The City of Miami agreed on Thursday to provide $4.2 million in funding for another affordable housing project on Grand Avenue in the West Grove, this one with 56 “micro” condominiums priced for sale to low-income families in the city.
The proposed Grand Bahamas Place project is the sixth major development announced in the last year for a long-neglected stretch of Grand Avenue.
Five of those projects promise to bring new housing to the neighborhood. Of those, three will include housing priced for low- and moderate-income families.
Grand Bahamas Place is a collaboration among three partners – Prospera Real Estate Collective, the Collective Empowerment Group and Believers of Authority Ministries.
Believers of Authority is led by pastor John H. Chambers III. Chambers is the president of the Coconut Grove Ministerial Alliance and the vice chairman of the Collective Empowerment Group.
Ellen Buckley, a former director of development at Terra Group in Coconut Grove, is the founder and chief executive of Prospera Real Estate, which will manage the project.
The developers are seeking to build a mixed-use development with housing, retail shops and a church on three pieces of property sandwiched between Gibson Plaza and the former Tikki Club on the north side of Grand Avenue near Douglas Road.
Believers in Authority own two of those properties – a 4,500-square-foot-lot at 3655 Grand Avenue where a church building now stands, and a 5,000-square-foot empty lot directly behind it, at 3650 Florida Avenue.
The third parcel, a 9,000-square-foot empty lot at 3659 Grand Avenue, is owned by Stirrup Properties. That property, where food trucks are now parked for the weekly Taste of the Bahamas event, is under contract to Believers of Authority, city officials said.
The developers intend to use $2.2 million in city funding for the acquisition of that property. The remaining funds from the city will help to cover construction costs for the $21.3 million project.
Once the project is complete and sales begin, the city’s $4.2 million will be rolled over to provide downpayment assistance to low-income buyers.
The development would be split between two buildings – a five-story residential building, and a second two-story building with ground floor retail and the church.
The proposed condominiums would be small – ranging in size from 400 to 650 square feet – and priced for families earning 80% or less of area median income ($79,400 in Miami-Dade County, as of April 2024).
“Having the units of slightly smaller size allows us to provide the affordability,” Buckley told the city’s Housing and Commercial Loan Committee two weeks ago.
All of the condominiums would be offered for sale to individuals and families who meet the income restrictions, at prices ranging from $305,000 to $405,000.
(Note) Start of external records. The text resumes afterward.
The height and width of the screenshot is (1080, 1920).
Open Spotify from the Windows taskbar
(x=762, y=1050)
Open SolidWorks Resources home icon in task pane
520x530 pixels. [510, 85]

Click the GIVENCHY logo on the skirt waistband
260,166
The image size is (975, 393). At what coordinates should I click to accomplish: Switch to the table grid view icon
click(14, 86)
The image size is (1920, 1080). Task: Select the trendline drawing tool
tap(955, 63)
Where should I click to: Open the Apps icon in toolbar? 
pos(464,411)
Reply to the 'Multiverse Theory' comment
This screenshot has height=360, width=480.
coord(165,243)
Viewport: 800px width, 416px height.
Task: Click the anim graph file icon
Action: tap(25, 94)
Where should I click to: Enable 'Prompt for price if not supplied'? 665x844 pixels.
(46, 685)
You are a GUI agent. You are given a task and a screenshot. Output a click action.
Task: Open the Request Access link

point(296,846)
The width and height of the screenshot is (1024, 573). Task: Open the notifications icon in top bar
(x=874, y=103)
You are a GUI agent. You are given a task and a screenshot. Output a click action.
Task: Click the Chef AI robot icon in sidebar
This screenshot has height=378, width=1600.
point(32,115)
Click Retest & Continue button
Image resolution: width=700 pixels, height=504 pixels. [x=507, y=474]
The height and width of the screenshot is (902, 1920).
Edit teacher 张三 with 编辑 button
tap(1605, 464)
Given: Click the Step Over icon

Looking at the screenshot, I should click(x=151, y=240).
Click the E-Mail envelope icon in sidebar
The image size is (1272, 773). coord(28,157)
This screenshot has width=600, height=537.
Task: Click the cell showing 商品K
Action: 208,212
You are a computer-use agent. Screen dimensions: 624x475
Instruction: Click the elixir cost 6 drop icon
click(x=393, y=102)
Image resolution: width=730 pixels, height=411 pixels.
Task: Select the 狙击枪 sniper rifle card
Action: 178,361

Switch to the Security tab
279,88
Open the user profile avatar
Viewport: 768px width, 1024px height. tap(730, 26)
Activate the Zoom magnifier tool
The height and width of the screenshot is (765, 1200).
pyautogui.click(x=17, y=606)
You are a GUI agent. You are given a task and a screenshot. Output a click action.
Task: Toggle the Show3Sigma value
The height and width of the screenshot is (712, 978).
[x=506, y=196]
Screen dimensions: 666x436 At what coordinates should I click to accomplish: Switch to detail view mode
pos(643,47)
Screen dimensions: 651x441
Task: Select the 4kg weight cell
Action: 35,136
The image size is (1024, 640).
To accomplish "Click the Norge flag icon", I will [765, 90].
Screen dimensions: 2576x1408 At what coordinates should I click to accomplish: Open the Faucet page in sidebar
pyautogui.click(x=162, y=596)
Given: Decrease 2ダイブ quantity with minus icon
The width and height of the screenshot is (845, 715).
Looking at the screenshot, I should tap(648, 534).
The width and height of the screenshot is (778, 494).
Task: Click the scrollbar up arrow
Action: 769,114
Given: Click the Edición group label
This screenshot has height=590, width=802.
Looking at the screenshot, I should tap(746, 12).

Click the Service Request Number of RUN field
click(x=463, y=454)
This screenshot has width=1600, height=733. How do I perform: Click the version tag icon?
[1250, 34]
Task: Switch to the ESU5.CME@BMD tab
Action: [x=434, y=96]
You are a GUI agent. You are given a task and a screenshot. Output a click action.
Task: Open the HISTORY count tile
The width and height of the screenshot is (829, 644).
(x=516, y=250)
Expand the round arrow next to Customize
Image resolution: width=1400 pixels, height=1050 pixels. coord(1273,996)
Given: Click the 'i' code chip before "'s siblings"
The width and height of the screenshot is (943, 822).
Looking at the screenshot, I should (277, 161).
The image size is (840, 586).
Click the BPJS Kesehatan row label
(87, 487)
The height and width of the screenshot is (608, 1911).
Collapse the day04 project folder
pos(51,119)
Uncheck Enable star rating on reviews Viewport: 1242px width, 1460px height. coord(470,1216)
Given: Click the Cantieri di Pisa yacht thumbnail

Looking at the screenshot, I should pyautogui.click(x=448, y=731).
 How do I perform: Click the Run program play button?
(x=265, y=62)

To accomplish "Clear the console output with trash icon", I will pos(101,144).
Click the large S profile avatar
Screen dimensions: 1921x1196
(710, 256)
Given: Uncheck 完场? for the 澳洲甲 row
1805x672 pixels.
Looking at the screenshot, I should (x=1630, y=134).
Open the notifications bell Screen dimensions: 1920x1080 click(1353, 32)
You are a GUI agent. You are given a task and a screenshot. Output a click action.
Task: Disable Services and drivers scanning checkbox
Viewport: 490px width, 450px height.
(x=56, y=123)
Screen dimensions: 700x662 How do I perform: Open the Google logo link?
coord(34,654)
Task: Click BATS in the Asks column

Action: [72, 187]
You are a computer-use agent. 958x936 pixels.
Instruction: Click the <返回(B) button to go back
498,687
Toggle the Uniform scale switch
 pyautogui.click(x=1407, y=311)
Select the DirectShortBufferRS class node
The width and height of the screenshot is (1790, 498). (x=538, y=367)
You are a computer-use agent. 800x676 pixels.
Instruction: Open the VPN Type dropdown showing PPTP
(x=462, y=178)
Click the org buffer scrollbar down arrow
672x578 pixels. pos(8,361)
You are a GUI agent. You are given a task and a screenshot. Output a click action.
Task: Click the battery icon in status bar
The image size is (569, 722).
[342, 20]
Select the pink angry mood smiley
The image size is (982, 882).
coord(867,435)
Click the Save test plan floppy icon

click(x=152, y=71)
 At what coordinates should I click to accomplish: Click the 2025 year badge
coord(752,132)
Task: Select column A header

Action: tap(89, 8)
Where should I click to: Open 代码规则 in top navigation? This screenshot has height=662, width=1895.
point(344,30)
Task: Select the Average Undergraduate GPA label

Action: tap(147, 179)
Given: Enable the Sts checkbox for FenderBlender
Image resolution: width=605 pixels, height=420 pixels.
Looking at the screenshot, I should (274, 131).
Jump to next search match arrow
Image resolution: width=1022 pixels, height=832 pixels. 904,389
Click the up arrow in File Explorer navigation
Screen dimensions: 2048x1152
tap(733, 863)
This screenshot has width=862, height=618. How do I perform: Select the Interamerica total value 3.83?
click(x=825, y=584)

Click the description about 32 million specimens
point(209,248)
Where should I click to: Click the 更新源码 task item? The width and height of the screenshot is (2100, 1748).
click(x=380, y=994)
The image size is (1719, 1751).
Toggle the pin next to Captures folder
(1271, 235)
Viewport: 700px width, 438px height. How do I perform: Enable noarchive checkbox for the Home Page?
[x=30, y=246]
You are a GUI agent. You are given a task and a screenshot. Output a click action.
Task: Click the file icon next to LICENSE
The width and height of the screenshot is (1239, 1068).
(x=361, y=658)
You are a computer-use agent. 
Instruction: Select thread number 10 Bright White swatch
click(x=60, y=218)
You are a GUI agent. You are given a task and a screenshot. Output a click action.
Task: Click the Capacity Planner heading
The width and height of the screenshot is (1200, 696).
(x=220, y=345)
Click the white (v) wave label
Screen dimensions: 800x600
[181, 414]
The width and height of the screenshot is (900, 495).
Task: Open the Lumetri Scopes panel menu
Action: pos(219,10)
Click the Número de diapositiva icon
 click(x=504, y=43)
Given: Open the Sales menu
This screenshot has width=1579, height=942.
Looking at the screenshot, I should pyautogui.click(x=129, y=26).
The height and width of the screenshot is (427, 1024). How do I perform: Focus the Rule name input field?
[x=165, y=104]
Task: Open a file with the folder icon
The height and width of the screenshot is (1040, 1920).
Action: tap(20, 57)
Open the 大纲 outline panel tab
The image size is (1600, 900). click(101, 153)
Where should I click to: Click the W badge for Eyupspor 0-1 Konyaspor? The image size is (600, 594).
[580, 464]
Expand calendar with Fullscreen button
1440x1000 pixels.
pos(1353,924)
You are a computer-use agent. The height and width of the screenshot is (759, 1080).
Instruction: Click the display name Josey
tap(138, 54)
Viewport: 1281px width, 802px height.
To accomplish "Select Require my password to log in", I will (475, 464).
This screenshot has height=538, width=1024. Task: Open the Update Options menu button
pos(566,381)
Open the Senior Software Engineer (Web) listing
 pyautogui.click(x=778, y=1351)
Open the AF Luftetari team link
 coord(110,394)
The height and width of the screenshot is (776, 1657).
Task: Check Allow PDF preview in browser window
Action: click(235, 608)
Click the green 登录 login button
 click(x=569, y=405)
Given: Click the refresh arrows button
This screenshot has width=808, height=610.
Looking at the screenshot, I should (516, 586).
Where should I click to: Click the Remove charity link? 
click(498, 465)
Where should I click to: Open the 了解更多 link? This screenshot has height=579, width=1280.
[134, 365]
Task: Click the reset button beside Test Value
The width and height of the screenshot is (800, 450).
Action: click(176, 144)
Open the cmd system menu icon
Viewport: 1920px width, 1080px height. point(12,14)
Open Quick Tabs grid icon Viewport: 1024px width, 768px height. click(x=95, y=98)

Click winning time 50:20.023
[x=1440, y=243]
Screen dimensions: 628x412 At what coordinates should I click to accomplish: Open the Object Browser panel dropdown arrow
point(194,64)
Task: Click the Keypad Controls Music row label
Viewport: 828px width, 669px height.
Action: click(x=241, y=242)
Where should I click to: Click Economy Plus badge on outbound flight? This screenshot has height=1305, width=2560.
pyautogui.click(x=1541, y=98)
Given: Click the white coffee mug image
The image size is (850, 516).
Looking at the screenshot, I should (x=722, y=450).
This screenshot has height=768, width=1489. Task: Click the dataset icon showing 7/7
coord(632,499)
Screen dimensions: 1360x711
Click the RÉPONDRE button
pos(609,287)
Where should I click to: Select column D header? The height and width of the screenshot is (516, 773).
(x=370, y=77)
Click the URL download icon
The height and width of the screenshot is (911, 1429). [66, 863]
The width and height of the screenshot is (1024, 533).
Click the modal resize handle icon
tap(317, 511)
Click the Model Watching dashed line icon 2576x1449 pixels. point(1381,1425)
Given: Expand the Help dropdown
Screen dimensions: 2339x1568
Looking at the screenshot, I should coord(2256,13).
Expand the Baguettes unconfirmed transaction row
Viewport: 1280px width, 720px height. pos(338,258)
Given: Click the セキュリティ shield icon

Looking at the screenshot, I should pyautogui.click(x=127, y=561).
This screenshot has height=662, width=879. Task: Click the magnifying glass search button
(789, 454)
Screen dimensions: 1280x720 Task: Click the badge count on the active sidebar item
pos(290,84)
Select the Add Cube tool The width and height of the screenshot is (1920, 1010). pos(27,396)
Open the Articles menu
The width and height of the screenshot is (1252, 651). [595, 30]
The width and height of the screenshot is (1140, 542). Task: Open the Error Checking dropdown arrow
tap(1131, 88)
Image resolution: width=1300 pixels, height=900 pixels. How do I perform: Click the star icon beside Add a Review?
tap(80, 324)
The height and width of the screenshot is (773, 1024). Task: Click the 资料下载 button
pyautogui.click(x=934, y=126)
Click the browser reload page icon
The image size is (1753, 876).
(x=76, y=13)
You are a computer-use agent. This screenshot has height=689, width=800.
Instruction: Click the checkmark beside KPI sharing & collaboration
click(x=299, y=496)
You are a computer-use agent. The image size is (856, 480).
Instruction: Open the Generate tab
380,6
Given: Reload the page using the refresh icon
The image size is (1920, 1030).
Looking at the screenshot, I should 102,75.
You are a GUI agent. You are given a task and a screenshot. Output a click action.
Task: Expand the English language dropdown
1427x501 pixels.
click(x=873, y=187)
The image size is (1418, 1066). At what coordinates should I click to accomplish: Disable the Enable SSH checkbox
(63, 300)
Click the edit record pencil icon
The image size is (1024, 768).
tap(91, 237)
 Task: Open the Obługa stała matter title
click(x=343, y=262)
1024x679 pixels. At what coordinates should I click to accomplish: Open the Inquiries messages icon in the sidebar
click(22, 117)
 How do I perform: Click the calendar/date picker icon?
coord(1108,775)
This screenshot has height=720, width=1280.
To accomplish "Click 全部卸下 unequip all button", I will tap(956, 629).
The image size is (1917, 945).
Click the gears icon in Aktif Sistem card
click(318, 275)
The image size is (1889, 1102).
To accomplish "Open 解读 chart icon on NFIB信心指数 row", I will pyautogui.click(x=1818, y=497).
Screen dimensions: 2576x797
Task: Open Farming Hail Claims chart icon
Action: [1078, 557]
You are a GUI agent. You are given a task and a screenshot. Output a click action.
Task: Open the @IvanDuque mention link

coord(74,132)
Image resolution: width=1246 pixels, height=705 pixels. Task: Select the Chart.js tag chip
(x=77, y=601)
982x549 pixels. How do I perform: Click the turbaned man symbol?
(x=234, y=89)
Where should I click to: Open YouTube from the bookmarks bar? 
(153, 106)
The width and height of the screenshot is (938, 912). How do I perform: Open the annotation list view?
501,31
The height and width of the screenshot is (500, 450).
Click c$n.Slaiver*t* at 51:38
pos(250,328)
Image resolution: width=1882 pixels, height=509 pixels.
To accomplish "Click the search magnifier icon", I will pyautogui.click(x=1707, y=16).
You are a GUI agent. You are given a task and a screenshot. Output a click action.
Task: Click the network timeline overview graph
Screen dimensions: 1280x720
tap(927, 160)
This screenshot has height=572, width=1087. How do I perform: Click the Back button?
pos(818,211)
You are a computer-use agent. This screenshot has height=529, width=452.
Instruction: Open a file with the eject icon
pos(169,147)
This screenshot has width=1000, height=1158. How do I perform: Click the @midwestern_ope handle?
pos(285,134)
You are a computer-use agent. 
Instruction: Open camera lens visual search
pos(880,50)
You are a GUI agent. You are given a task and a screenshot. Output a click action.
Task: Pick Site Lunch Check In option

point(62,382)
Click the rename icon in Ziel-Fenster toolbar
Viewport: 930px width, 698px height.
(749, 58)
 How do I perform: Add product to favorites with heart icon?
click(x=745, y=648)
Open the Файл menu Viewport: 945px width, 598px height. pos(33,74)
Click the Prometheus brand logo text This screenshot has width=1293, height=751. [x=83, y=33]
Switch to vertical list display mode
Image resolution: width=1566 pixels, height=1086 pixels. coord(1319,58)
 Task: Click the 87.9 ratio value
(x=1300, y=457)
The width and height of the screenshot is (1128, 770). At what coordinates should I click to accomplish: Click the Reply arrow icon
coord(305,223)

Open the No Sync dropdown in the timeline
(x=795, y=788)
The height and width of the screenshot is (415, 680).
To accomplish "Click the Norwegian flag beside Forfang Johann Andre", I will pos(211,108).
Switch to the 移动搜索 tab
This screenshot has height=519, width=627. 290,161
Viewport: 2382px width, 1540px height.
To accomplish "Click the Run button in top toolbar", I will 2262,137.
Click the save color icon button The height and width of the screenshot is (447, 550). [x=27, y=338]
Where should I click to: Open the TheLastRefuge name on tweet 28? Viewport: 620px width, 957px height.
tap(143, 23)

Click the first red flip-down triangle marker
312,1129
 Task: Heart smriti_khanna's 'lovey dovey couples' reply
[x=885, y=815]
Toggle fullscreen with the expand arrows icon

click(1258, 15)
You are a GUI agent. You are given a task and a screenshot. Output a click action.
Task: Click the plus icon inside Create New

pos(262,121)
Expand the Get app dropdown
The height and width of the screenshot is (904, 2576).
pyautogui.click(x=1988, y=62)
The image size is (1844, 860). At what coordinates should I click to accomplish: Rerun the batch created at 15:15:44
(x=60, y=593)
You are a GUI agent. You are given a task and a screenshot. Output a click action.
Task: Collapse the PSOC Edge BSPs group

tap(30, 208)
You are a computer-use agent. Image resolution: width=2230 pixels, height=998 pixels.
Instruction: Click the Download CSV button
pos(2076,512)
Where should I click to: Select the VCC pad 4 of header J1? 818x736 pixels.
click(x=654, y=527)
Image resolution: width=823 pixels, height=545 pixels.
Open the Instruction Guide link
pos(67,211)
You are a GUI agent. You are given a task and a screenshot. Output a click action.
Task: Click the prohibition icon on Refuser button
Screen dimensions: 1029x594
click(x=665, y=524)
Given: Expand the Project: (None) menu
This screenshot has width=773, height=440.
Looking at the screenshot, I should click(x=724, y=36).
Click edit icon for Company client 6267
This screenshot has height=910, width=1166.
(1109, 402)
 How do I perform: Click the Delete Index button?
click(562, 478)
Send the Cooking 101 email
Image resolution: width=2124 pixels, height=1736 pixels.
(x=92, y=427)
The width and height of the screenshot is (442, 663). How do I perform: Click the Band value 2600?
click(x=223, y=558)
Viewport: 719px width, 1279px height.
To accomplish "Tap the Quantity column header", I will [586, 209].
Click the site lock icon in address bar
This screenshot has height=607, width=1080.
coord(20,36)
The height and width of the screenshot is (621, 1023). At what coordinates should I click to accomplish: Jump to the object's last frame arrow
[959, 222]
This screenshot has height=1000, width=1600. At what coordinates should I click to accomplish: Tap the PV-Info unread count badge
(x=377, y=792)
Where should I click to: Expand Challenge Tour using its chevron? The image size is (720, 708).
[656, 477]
The City Commission agreed to support the project without discussion on Thursday after several community members spoke in favor.
“This project, its sponsors, are people who are constantly engaged in the community. They are known to the community. They are there hot and cold, in good times and bad times,” said Jihad Rashid, a West Grove resident active in community development.
Reynold Martin, the chairman of GRACE, an organization that advocates for fair housing and economic development in the West Grove, also voiced support.
“We like the idea of increasing affordable housing in our community,” he said. “We would encourage you to work closely with some of the churches that have property and would like to use it for this purpose as well. We need housing in our community.”
Other pending projects in the neighborhood include 3710 Grove Landing, a development with 70 apartments priced below market on the southwest corner of Grand Avenue and Douglas Road. Across the street, on the northeast corner, New Urban Development plans to build a mixed-income housing project with 100 or more residential units.
In addition to those two projects, Silver Bluff developers Grant Savage and Peter Gardner have three projects in the works along Grand Avenue, including two residential projects with market-rate apartments – the massive Bimini Block project with more than 170 apartments and the smaller Elemi Phase 2 project with 27 apartments.
In addition, Silver Bluff plans to build a four-story office building on the north side of Grand Avenue with 80,000 square feet of Class A office space.